Records to use
--- BEGIN ---
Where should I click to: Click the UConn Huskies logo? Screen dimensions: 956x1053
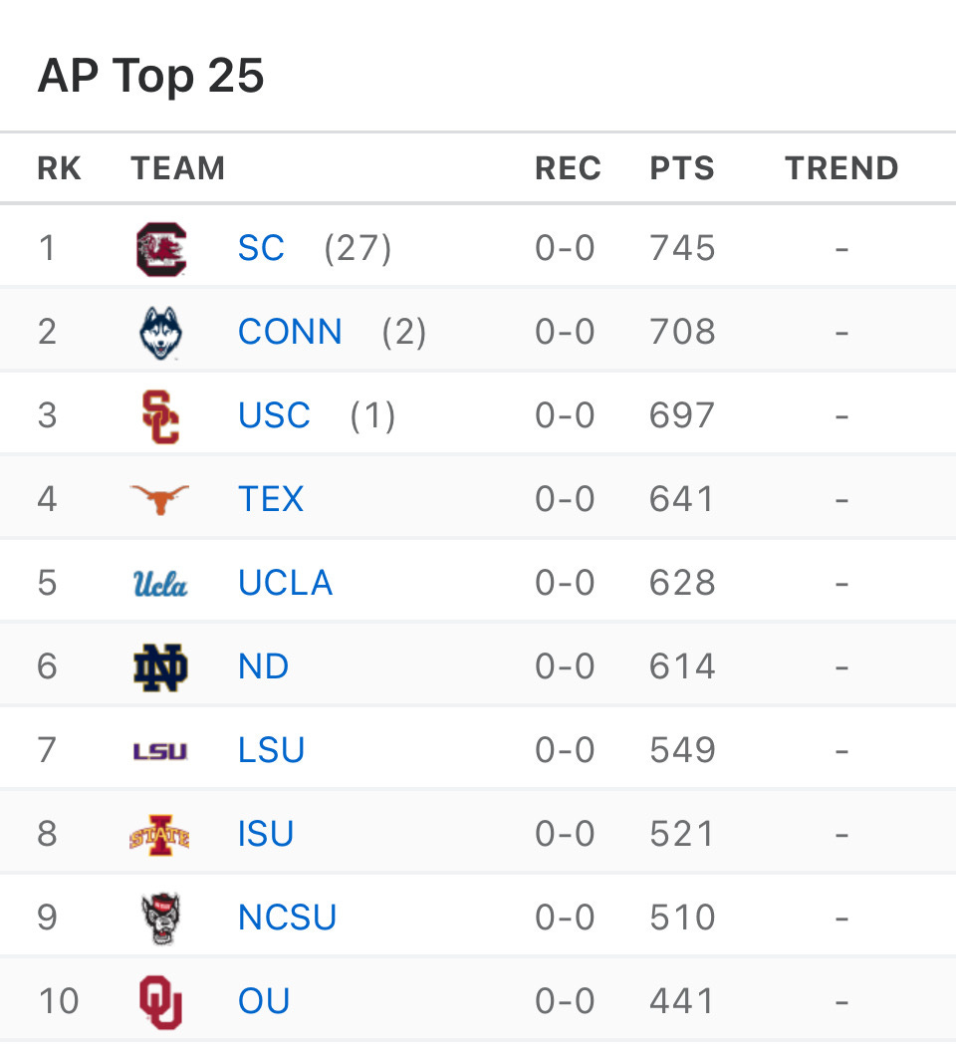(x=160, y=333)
--- END ---
--- BEGIN ---
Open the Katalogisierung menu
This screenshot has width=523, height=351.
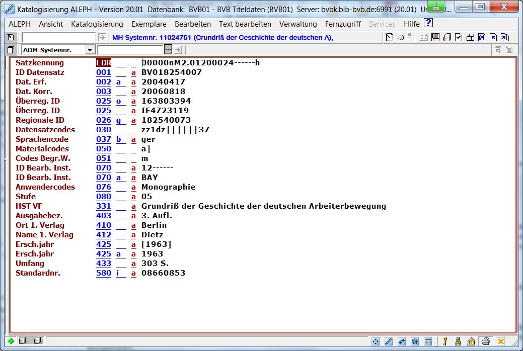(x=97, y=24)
--- END ---
--- BEGIN ---
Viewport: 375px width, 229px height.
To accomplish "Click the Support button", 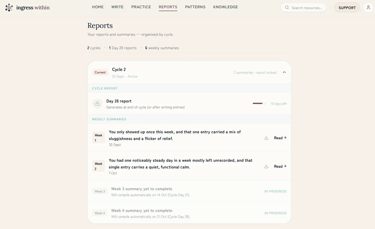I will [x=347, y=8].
--- END ---
Exercise objective
Return the lines of the records starting with the line that contains "Open the Katalogisierung menu" and going on through the line that contains "(x=97, y=24)", with nothing omitted or changed. Leave the pictures out of your answer.

Correct result
Open the Katalogisierung menu
This screenshot has width=523, height=351.
(x=97, y=24)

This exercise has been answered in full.